Rewrite the records below with each "icon" changed to "symbol" and everything else left as it is.

## MATERIAL PROVIDED
================
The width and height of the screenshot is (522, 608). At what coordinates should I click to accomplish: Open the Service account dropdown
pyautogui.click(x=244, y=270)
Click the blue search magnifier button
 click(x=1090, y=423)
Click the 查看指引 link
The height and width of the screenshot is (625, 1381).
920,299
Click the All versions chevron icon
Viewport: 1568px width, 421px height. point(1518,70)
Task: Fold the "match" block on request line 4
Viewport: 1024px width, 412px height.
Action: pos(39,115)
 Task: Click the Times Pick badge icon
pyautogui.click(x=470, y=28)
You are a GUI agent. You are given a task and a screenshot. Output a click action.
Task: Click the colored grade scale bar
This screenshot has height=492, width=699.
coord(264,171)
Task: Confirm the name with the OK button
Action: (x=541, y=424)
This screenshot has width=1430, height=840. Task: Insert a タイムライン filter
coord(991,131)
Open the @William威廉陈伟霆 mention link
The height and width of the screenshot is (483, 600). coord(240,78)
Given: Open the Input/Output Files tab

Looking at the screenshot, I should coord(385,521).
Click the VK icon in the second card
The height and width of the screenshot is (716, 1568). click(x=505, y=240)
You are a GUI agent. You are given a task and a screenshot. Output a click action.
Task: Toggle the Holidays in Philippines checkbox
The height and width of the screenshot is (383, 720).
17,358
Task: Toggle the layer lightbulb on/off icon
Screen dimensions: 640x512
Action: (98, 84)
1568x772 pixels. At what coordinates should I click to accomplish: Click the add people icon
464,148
================
## TASK OUTPUT
The width and height of the screenshot is (522, 608). At what coordinates should I click to accomplish: Open the Service account dropdown
pyautogui.click(x=244, y=270)
Click the blue search magnifier button
 click(x=1090, y=423)
Click the 查看指引 link
The height and width of the screenshot is (625, 1381).
920,299
Click the All versions chevron symbol
Viewport: 1568px width, 421px height. point(1518,70)
Task: Fold the "match" block on request line 4
Viewport: 1024px width, 412px height.
Action: pos(39,115)
 Task: Click the Times Pick badge symbol
pyautogui.click(x=470, y=28)
You are a GUI agent. You are given a task and a screenshot. Output a click action.
Task: Click the colored grade scale bar
This screenshot has height=492, width=699.
coord(264,171)
Task: Confirm the name with the OK button
Action: (x=541, y=424)
This screenshot has width=1430, height=840. Task: Insert a タイムライン filter
coord(991,131)
Open the @William威廉陈伟霆 mention link
The height and width of the screenshot is (483, 600). coord(240,78)
Given: Open the Input/Output Files tab

Looking at the screenshot, I should coord(385,521).
Click the VK symbol in the second card
The height and width of the screenshot is (716, 1568). click(x=505, y=240)
You are a GUI agent. You are given a task and a screenshot. Output a click action.
Task: Toggle the Holidays in Philippines checkbox
The height and width of the screenshot is (383, 720).
17,358
Task: Toggle the layer lightbulb on/off symbol
Screen dimensions: 640x512
Action: (98, 84)
1568x772 pixels. At what coordinates should I click to accomplish: Click the add people symbol
464,148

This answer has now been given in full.